ANOTHER use for synchrotron rays was highlighted last month when a group at the University of Wisconsin announced that they had made the world's smallest metal gears -- only slightly wider than the thickness of a human hair.

The project employed the same kind of lithography used to etch the super-thin circuit lines on computer chips: Electromagnetic rays are projected through a patterned mask onto a surface covered with a "photoresist." Where the beams strike the surface, they alter the chemistry of the resist, making it easy to wash away with a solvent. The shadowed sections remain, leaving the mask pattern etched into the surface.

Conventional microchip lithography employs comparatively weak forms of ultraviolet light (and more recently, X-rays) that penetrate only a very short distance into the resist.

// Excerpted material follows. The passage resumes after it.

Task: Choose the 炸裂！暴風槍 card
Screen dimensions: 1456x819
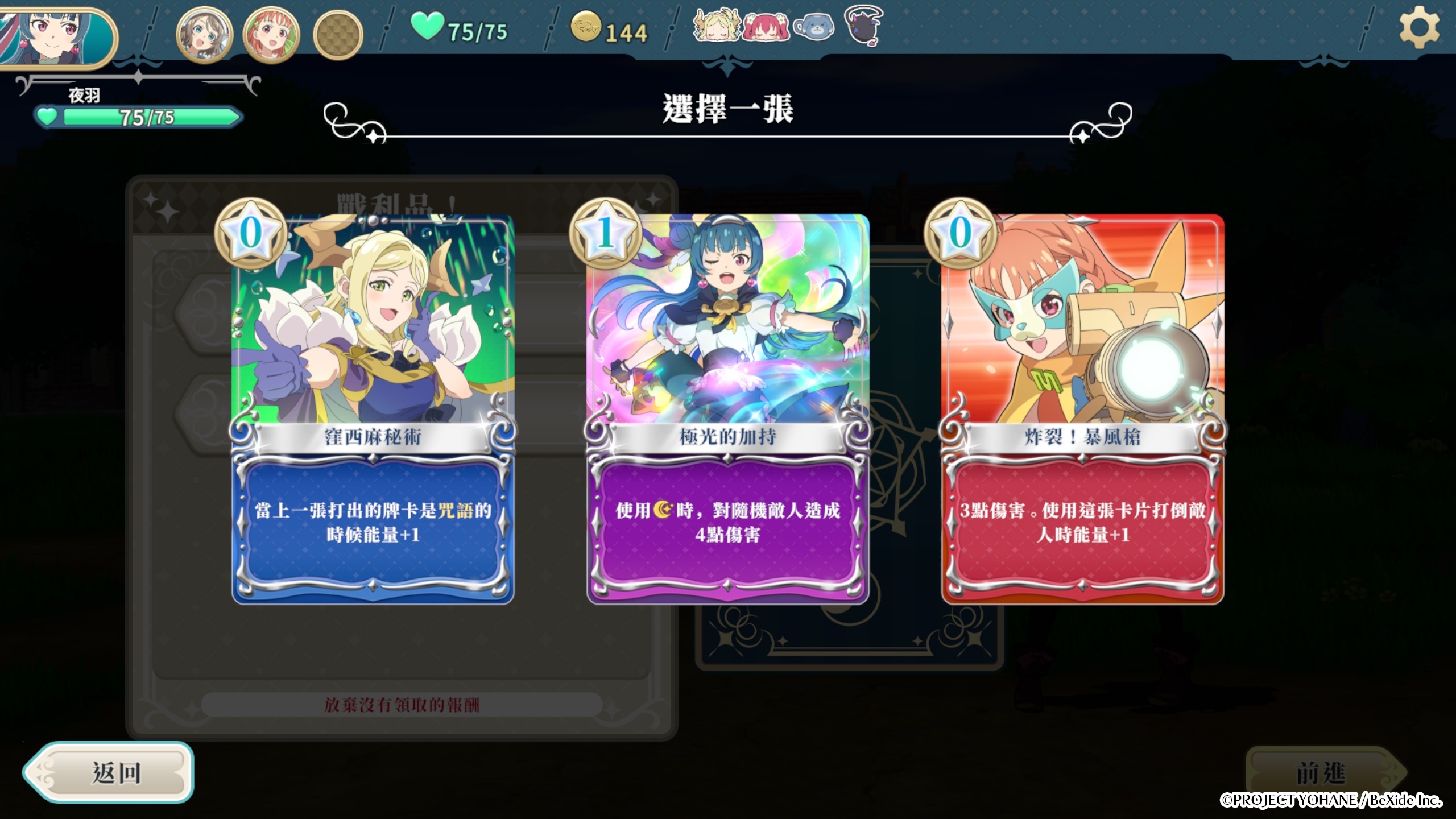Action: [1083, 408]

But the Wisconsin team used a synchrotron to generate the high-energy X-rays needed to etch the resist layer much deeper than is common. They then filled the grooves with relatively hefty layers of nickel -- about one-fourth the thickness of a human hair -- with center holes about 50 millionths of a meter wide. Similarly tiny gears have been made before of silicon. But the strength of metal is needed for many expected applications, including tiny "roto-rooters" for blood-vessel surgery, miniature pressure sensors and accelerometers, "microknives" designed to cut a single fertilized egg in half and ultra-precise gear clusters for satellites.

"If you drive something that small," says Edward Lovell of the UW team, "it requires only trivial amounts of power and might run for years in a spacecraft." Moreover, "these gears can rotate very fast -- hundreds of thousands of revolutions per minute -- with little or no lubricant" because their mass is so slight.